### EXERCISE OBJECTIVE
Write out the listing below as a numbered list, starting with the line that contains "Screen dimensions: 1114x688" and going on through the line that contains "Viewport: 1057px width, 530px". Leave out any blank lines.

┏━━

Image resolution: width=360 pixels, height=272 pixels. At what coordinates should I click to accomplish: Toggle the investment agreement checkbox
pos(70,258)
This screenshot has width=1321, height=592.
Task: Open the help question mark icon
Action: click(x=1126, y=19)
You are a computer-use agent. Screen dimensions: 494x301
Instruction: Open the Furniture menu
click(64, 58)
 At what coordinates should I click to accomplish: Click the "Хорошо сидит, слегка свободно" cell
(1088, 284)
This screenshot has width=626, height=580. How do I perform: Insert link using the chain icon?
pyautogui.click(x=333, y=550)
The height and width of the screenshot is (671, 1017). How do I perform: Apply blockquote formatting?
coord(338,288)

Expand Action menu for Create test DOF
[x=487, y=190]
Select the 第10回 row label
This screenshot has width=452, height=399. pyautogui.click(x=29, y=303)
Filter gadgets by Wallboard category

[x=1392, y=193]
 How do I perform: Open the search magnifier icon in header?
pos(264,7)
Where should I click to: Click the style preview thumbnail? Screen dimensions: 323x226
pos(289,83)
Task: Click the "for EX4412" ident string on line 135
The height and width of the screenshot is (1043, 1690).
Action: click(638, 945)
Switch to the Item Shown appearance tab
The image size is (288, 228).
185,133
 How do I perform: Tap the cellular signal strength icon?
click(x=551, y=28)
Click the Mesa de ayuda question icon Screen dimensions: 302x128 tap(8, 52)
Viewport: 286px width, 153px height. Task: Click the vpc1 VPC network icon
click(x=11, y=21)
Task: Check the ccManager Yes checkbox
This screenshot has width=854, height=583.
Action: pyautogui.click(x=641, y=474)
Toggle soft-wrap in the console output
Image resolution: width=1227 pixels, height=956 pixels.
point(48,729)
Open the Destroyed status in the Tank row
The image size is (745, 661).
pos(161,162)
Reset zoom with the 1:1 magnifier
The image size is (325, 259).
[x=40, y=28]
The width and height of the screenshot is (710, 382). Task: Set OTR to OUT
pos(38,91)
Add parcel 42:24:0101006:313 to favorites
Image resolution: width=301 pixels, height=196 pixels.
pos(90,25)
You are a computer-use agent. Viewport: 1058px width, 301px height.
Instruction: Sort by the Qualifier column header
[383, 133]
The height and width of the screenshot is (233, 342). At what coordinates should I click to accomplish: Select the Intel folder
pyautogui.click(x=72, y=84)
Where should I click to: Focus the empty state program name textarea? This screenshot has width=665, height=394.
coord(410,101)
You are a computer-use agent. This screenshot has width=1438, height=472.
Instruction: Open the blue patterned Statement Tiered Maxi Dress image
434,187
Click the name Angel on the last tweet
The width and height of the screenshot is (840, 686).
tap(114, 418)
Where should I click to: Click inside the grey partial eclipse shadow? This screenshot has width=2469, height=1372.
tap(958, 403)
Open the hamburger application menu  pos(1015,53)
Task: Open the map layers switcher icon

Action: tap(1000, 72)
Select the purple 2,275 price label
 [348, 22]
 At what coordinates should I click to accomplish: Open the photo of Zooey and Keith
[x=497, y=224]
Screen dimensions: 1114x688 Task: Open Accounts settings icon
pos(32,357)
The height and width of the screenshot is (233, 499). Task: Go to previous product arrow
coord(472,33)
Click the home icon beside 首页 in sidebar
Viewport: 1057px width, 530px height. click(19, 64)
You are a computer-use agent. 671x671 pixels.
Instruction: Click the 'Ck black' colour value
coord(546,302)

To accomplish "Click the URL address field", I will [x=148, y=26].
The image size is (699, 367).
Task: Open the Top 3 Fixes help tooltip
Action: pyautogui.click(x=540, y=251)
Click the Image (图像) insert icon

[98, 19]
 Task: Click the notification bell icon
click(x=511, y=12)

┗━━

### COMPLETED TASK
1. Screen dimensions: 1114x688 Task: Open Accounts settings icon
2. pos(32,357)
3. The height and width of the screenshot is (233, 499). Task: Go to previous product arrow
4. coord(472,33)
5. Click the home icon beside 首页 in sidebar
6. Viewport: 1057px width, 530px height. click(19, 64)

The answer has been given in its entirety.